When we were kids, the first comments were always about our looks.

I fit conventional beauty standards, which means that I benefit from a beauty premium—the tendency to assume that people who are physically attractive also possess other desirable personality traits. Also known as “pretty privilege,” this is a series of unearned social, political, and economic advantages experienced by a person whose appearance conforms to social standards of beauty.

The advantages include being more likely to be offered a job and to receive good grades. An empirical study published by Harvard Library revealed that employees considered “beautiful” are more confident, and may be paid up to 10% more than their peers. Economists at Metropolitan State University of Denver discovered that less attractive female students (according to ratings from non-faculty and non-student subjects) received lower grades than those considered more attractive. Unsurprisingly, “for male students, looks don’t seem to matter.”

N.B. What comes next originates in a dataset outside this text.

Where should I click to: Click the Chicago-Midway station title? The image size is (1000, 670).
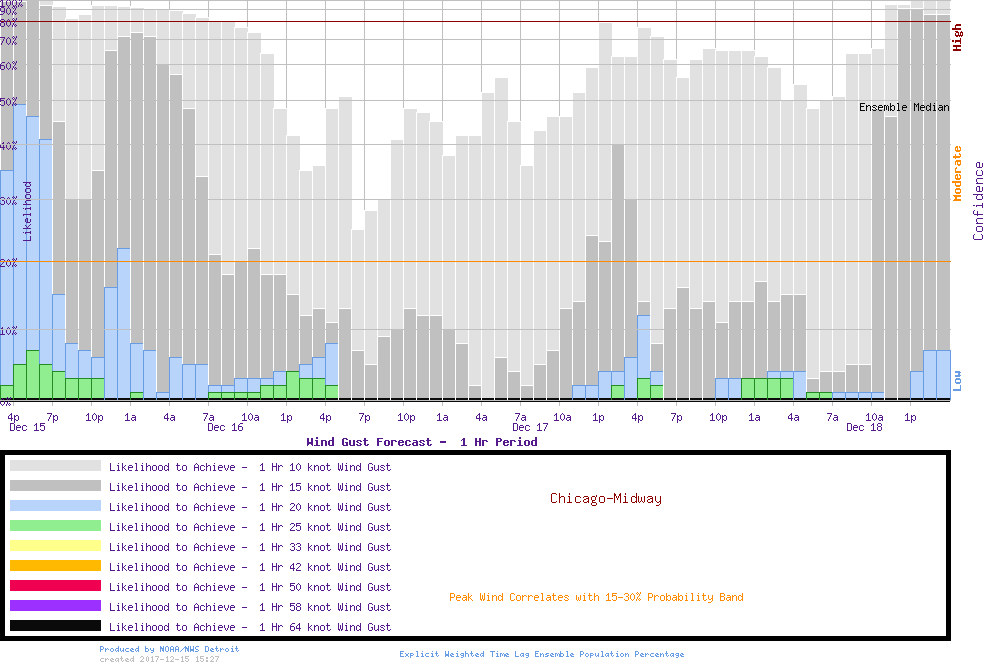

Pretty privilege is rarely discussed—likely because it’s complex, you may fear appearing conceited for implying that you’re pretty enough to benefit from this privilege, and you fear backlash.

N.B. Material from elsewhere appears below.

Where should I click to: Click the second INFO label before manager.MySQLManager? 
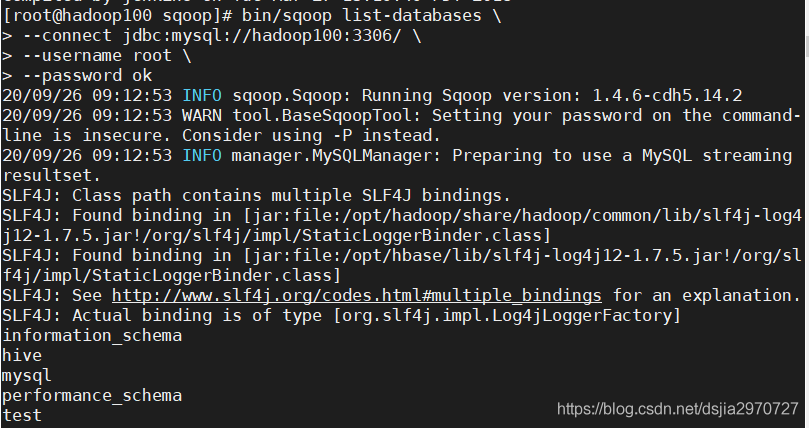[202, 155]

I’ve experienced pretty privilege since I was a child. When people met my sister and me when we were kids, their first comments were always about our looks: our beautiful and ethnically ambiguous appearance left people interested in learning more about us. Courtesy of our Mexican father and white European mother, we both have features seen as exotic, yet not too far from the European views of beauty.

As time went on, I began to see the difference in how I was treated when I presented myself in conventionally attractive ways. Toward the end of middle school, when I started dressing in trendy clothes, wearing my hair down and using makeup, I suddenly became a popular girl—even though all I’d done to change was to start following societal norms about physical appearance. My experience with beauty shifted around the same time my body filled in. It—I—became a vessel for people and society to comment about. Sometimes, I felt capable of using this advantageously; when I conformed to patriarchal norms, I experienced a confidence boost and the exhilarating feeling of playing a role in a movie. At my eighth-grade graduation, when I covered my face in makeup, wore heels and a white dress which showed off my newfound cleavage, I walked into that school gym and I could see the slow-motion shot that a director would capture me in. Loud music matched the beat of my walk. The camera panned out as I was walking, and I slowly turned my head and smiled off-screen. I felt a rush of euphoria as all eyes turned on me.

The moment didn’t last, though. Soon, I felt the stress and repercussions that accompany a constant effort to please the patriarchy: exhaustion, sadness, the futility of trying to reach a platform in the sky. It started to feel like my beauty wasn’t my own; rather, it belonged to a group of old men sitting in a conference room making decisions about how to advertise and sell their image of a perfect young woman. My beauty belonged to the strangers I passed on the street who made snap judgments about me based on how I looked that day. My time and energy belonged to the image, the idea of what I believed to be perfect, as I obsessed about what to wear and who to be. I began to wonder: what is beauty? In ten years, will the image of female perfection change completely, thus continuing its constant unattainability?

The changes that I made in middle school were heavily influenced by American media ideals of beauty, filled with paradoxes. The idea of “effortless beauty” causes people to strive for perfection constantly, yet avoid acknowledging the effort this takes. Society also praises features of people of color — full lips, large eyes, tan skin—yet allows these features to be beautiful only on white and light-skinned people. White people spend hours sunbathing trying to achieve the natural melanin of the same people they have spent centuries harming. The media fetishizes and reduces different groups to monolithic tropes. I was finding I was no exception to its gaze.

Then came the pandemic. Alone in my room, I no longer received any sort of external validation. I was no longer putting in copious amounts of time to make others happy about my looks. I discovered things that made me feel beautiful, like going on a picnic by myself, wearing a cute outfit. Like blasting music in my ears and watching Dirty Dancing twice in a row. But media representations of beauty are largely modeled after the male gaze; portraying beauty that appeals to what men find attractive. During this time, I changed my idea of beauty from the sterile, immobile, plastic Barbie attracting the male gaze to the emotionally intimate female gaze.

Having to grapple with these realities may make us uncomfortable, especially if we’re on the receiving end of pretty privilege. After all, we’re conditioned from a young age to keep beauty in our minds always, but not to discuss it out loud. We’re conditioned to express to the world our inadequacies, instead of celebrating our bodies as they are.

Sofia Isaias-Day is a high school student in Oregon. An earlier version of this piece appeared as part of JWA’s Rising Voices Fellowship.